# [Task instructions]
Extend the report on Pakistan's day of prayer for Malala Yousafzai, picking up right after its last sentence.

Pakistan is obverving a day of prayer today for 14-year-old Malala Yousafzai, a girls' education activist who was shot in the head by the Taliban earlier this week and has since become something of a global icon.
Here's how the BBC describes the day of prayer, which coincides with the widespread condemnation of the attack inside the country and out of it:
On Friday, school children dedicated prayers to her recovery in morning assemblies and she was also remembered during weekly prayers at mosques across the country.
Many prayer leaders condemned the attack, including the chief cleric of Pakistan's largest mosque, Shahi Masjid, in Lahore. He called the young activist an "ambassador of peace and knowledge'".

# [Stored items]
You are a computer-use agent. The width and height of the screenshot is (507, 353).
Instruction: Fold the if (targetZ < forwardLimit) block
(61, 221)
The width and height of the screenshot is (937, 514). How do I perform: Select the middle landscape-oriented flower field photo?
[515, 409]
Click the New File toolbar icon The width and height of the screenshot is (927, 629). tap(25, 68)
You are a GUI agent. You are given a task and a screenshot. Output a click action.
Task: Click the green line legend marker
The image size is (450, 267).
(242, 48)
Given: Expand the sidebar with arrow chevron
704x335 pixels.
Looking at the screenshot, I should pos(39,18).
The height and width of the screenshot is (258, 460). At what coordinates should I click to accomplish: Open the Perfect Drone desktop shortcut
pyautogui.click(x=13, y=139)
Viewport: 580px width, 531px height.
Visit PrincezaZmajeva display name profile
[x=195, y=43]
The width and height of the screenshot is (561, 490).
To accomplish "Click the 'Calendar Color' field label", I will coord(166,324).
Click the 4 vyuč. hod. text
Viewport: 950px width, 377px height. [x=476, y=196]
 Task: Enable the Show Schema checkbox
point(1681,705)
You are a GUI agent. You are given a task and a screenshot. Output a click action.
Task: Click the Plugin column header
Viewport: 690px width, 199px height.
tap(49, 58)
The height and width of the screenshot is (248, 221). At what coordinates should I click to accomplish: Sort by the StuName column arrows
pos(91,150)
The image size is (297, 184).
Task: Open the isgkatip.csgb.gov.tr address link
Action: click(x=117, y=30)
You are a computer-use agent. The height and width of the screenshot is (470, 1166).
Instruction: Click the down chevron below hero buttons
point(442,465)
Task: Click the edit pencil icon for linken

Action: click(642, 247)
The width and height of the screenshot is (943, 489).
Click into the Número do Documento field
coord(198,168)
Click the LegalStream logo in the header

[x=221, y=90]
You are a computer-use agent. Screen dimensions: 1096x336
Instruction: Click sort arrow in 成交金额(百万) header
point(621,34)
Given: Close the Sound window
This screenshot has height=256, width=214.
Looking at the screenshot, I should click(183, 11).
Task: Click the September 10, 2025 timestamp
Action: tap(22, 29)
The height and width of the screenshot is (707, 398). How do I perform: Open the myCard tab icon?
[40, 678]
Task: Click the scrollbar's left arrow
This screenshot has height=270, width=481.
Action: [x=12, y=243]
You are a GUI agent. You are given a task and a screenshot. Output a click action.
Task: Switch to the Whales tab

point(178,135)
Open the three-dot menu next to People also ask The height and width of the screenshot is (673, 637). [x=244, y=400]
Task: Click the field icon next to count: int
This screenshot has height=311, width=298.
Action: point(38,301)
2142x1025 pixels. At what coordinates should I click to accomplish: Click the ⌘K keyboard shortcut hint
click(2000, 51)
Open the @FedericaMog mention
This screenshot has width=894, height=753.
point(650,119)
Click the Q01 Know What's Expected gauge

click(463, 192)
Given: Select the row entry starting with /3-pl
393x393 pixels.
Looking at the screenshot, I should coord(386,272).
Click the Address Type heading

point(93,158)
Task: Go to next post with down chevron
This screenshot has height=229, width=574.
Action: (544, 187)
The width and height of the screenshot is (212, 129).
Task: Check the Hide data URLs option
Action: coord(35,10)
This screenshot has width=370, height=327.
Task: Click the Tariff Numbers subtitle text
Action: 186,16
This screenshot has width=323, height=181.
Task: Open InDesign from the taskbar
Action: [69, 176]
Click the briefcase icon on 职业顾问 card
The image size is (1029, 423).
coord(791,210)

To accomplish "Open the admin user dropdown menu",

# [Task result]
Malala blogs about girls' education in Pakistan, something that the Taliban opposes. That's why she was targeted. For more on the context and implications of the shooting, check out William J. Dobson's piece over at XX Factor. He writes:
It’s not just the symbolism of a young girl challenging their retrograde Islamist vision that should frighten them. The substance of her ideas is lethal, too. Studies suggest that educating girls is about the closest thing we have to a silver-bullet solution for countries suffering from poverty, instability, and general inequity—or, in other words, the very conditions that allow a group like the Taliban to thrive.
Local police, meanwhile, have arrested four suspects in the attack, according to the BBC. Malala's condition is still critical as she recovers from surgery.